## Exercise description
Repeat all entries exactly.

## Data provided
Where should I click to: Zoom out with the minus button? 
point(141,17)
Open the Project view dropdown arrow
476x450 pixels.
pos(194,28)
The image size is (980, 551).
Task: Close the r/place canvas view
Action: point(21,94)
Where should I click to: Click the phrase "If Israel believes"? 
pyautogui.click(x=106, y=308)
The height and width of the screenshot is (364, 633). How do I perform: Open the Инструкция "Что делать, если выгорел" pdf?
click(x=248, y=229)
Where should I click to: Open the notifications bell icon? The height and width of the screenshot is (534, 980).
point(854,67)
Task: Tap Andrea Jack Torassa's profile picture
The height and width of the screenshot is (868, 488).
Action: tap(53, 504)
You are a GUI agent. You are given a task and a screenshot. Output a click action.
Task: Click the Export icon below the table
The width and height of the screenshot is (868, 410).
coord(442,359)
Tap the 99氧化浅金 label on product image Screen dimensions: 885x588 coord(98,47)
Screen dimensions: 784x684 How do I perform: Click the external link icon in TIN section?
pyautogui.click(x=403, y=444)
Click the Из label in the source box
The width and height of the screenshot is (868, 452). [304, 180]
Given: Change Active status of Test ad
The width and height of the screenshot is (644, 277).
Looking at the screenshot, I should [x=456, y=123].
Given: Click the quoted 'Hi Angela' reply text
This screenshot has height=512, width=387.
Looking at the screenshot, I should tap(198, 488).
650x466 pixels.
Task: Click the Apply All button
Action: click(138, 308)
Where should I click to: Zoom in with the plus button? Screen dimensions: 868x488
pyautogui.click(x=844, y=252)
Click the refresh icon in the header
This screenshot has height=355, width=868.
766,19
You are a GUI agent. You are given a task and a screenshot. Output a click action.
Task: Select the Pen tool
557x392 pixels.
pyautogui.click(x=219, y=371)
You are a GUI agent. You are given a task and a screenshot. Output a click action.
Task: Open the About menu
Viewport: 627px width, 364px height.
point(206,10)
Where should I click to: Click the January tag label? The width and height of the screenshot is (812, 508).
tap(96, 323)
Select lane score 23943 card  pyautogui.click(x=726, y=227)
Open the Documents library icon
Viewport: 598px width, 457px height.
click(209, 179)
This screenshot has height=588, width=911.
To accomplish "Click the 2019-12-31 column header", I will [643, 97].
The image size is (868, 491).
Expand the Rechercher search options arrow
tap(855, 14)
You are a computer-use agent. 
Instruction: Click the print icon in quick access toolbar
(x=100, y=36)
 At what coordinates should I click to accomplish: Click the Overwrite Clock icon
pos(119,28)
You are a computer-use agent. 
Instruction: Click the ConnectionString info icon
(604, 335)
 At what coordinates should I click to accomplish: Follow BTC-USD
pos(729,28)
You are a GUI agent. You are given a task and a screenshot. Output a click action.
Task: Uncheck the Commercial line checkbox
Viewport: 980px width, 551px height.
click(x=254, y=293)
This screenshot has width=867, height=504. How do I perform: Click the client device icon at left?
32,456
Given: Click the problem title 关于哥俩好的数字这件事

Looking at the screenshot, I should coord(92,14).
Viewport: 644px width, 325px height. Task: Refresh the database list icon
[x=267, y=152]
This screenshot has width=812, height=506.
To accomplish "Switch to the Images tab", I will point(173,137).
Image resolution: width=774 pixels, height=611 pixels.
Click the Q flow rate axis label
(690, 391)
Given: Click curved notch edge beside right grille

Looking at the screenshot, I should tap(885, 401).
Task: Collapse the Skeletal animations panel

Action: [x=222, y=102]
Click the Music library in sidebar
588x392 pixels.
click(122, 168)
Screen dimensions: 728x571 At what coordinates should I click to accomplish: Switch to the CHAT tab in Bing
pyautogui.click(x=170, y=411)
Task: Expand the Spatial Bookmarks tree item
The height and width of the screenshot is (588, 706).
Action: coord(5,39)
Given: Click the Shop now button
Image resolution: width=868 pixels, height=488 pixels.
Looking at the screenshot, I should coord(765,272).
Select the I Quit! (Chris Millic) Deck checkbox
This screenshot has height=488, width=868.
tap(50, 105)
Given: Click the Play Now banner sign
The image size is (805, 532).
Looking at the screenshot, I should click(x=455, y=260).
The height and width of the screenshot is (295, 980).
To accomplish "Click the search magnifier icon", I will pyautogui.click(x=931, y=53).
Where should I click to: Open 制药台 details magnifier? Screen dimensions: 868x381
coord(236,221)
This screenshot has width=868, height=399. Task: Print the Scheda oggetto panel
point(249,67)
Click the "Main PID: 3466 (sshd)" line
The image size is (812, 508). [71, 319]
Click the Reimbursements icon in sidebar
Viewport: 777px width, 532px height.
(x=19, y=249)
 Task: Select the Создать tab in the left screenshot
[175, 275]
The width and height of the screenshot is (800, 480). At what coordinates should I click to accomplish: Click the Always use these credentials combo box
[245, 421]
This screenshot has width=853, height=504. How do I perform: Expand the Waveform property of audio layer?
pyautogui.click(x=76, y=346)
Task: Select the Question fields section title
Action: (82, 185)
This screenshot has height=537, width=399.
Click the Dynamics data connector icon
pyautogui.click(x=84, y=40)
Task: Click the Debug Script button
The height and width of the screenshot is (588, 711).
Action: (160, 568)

## Response to the exercise
Where should I click to: Zoom out with the minus button? 
point(141,17)
Open the Project view dropdown arrow
476x450 pixels.
pos(194,28)
The image size is (980, 551).
Task: Close the r/place canvas view
Action: point(21,94)
Where should I click to: Click the phrase "If Israel believes"? 
pyautogui.click(x=106, y=308)
The height and width of the screenshot is (364, 633). How do I perform: Open the Инструкция "Что делать, если выгорел" pdf?
click(x=248, y=229)
Where should I click to: Open the notifications bell icon? The height and width of the screenshot is (534, 980).
point(854,67)
Task: Tap Andrea Jack Torassa's profile picture
The height and width of the screenshot is (868, 488).
Action: tap(53, 504)
You are a GUI agent. You are given a task and a screenshot. Output a click action.
Task: Click the Export icon below the table
The width and height of the screenshot is (868, 410).
coord(442,359)
Tap the 99氧化浅金 label on product image Screen dimensions: 885x588 coord(98,47)
Screen dimensions: 784x684 How do I perform: Click the external link icon in TIN section?
pyautogui.click(x=403, y=444)
Click the Из label in the source box
The width and height of the screenshot is (868, 452). [304, 180]
Given: Change Active status of Test ad
The width and height of the screenshot is (644, 277).
Looking at the screenshot, I should [x=456, y=123].
Given: Click the quoted 'Hi Angela' reply text
This screenshot has height=512, width=387.
Looking at the screenshot, I should tap(198, 488).
650x466 pixels.
Task: Click the Apply All button
Action: click(138, 308)
Where should I click to: Zoom in with the plus button? Screen dimensions: 868x488
pyautogui.click(x=844, y=252)
Click the refresh icon in the header
This screenshot has height=355, width=868.
766,19
You are a GUI agent. You are given a task and a screenshot. Output a click action.
Task: Select the Pen tool
557x392 pixels.
pyautogui.click(x=219, y=371)
You are a GUI agent. You are given a task and a screenshot. Output a click action.
Task: Open the About menu
Viewport: 627px width, 364px height.
point(206,10)
Where should I click to: Click the January tag label? The width and height of the screenshot is (812, 508).
tap(96, 323)
Select lane score 23943 card  pyautogui.click(x=726, y=227)
Open the Documents library icon
Viewport: 598px width, 457px height.
click(209, 179)
This screenshot has height=588, width=911.
To accomplish "Click the 2019-12-31 column header", I will [643, 97].
The image size is (868, 491).
Expand the Rechercher search options arrow
tap(855, 14)
You are a computer-use agent. 
Instruction: Click the print icon in quick access toolbar
(x=100, y=36)
 At what coordinates should I click to accomplish: Click the Overwrite Clock icon
pos(119,28)
You are a computer-use agent. 
Instruction: Click the ConnectionString info icon
(604, 335)
 At what coordinates should I click to accomplish: Follow BTC-USD
pos(729,28)
You are a GUI agent. You are given a task and a screenshot. Output a click action.
Task: Uncheck the Commercial line checkbox
Viewport: 980px width, 551px height.
click(x=254, y=293)
This screenshot has width=867, height=504. How do I perform: Click the client device icon at left?
32,456
Given: Click the problem title 关于哥俩好的数字这件事

Looking at the screenshot, I should coord(92,14).
Viewport: 644px width, 325px height. Task: Refresh the database list icon
[x=267, y=152]
This screenshot has width=812, height=506.
To accomplish "Switch to the Images tab", I will point(173,137).
Image resolution: width=774 pixels, height=611 pixels.
Click the Q flow rate axis label
(690, 391)
Given: Click curved notch edge beside right grille

Looking at the screenshot, I should tap(885, 401).
Task: Collapse the Skeletal animations panel

Action: [x=222, y=102]
Click the Music library in sidebar
588x392 pixels.
click(122, 168)
Screen dimensions: 728x571 At what coordinates should I click to accomplish: Switch to the CHAT tab in Bing
pyautogui.click(x=170, y=411)
Task: Expand the Spatial Bookmarks tree item
The height and width of the screenshot is (588, 706).
Action: coord(5,39)
Given: Click the Shop now button
Image resolution: width=868 pixels, height=488 pixels.
Looking at the screenshot, I should coord(765,272).
Select the I Quit! (Chris Millic) Deck checkbox
This screenshot has height=488, width=868.
tap(50, 105)
Given: Click the Play Now banner sign
The image size is (805, 532).
Looking at the screenshot, I should click(x=455, y=260).
The height and width of the screenshot is (295, 980).
To accomplish "Click the search magnifier icon", I will pyautogui.click(x=931, y=53).
Where should I click to: Open 制药台 details magnifier? Screen dimensions: 868x381
coord(236,221)
This screenshot has width=868, height=399. Task: Print the Scheda oggetto panel
point(249,67)
Click the "Main PID: 3466 (sshd)" line
The image size is (812, 508). [71, 319]
Click the Reimbursements icon in sidebar
Viewport: 777px width, 532px height.
(x=19, y=249)
 Task: Select the Создать tab in the left screenshot
[175, 275]
The width and height of the screenshot is (800, 480). At what coordinates should I click to accomplish: Click the Always use these credentials combo box
[245, 421]
This screenshot has width=853, height=504. How do I perform: Expand the Waveform property of audio layer?
pyautogui.click(x=76, y=346)
Task: Select the Question fields section title
Action: (82, 185)
This screenshot has height=537, width=399.
Click the Dynamics data connector icon
pyautogui.click(x=84, y=40)
Task: Click the Debug Script button
The height and width of the screenshot is (588, 711).
Action: (160, 568)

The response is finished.